Pixelworks Reports Second Quarter 2005 Financial Results

  • The second quarter financial results include the results of operations of Equator Technologies from June 15, 2005 through the end of the second quarter.
  • Revenue of $41.3 million in the second quarter increased 3% from $40.3 million in the first quarter and decreased 15% from $48.5 million in the second quarter of 2004.  Revenue contribution in the second quarter from Equator Technologies products was negligible.
  • Projector revenue increased 18% sequentially while LCD monitor and advanced TV revenue decreased 6% and 3%, respectively. 
  • GAAP net loss in the second quarter was ($2.3) million, or ($0.05) per share,pro forma* net loss was ($1.6) million, or ($0.03) per share. 
  • The total purchase price of Equator Technologies was $117.9 million, which includes $8.3 million representing the fair value of 1.3 million Pixelworks stock options that were exchanged for outstanding Equator stock options.

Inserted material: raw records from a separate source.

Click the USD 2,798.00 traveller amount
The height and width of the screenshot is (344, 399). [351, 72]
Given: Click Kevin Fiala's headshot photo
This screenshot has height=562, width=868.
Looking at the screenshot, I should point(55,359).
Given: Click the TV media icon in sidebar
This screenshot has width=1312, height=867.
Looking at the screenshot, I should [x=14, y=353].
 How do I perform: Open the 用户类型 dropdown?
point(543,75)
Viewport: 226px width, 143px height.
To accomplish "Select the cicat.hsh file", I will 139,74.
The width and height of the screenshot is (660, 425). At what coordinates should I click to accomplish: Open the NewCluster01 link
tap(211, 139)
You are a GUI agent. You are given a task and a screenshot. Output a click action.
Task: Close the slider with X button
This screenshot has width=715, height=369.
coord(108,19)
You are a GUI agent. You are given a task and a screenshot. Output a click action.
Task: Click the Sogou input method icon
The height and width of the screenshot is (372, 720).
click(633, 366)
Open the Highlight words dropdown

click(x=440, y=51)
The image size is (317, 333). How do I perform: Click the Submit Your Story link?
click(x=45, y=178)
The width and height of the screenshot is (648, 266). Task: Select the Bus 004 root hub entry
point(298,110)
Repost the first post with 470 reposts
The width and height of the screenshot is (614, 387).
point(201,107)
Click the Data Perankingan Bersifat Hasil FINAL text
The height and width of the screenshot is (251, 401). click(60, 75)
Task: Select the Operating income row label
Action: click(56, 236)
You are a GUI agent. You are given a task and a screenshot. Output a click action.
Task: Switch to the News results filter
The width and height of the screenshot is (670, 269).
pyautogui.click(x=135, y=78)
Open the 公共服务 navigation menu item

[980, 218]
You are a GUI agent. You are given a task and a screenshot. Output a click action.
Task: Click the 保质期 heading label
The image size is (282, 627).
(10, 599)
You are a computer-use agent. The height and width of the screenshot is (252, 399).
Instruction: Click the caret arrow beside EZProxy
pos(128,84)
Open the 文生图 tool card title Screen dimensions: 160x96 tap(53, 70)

*Pro forma gross profit, income (loss) before income taxes, and net income (loss), which differs from gross profit, income (loss) before income taxes, and net income (loss) in accordance with accounting principles generally accepted in the United States of America (GAAP), excludes non-cash expenses for the amortization of various acquired intangible assets, amortization of adjustments to the value of inventory acquired in acquisitions, amortization of stock-based compensation, and a loss on the sale of marketable securities used to fund the acquisition of Equator Technologies.  A schedule reconciling these amounts for the three and six months ended June 30, 2005 and 2004 is included in this news release.  Pixelworks’ management believes the presentation of these non-GAAP financial measures provides useful information to investors regarding Pixelworks’ results of operations allowing investors to better evaluate ongoing business performance. Pixelworks’ management also uses these non-GAAP financial measures internally to monitor performance of the business. Pixelworks, however, cautions investors to consider these non-GAAP financial measures in addition to, and not as a substitute for, financial measures prepared in accordance with GAAP.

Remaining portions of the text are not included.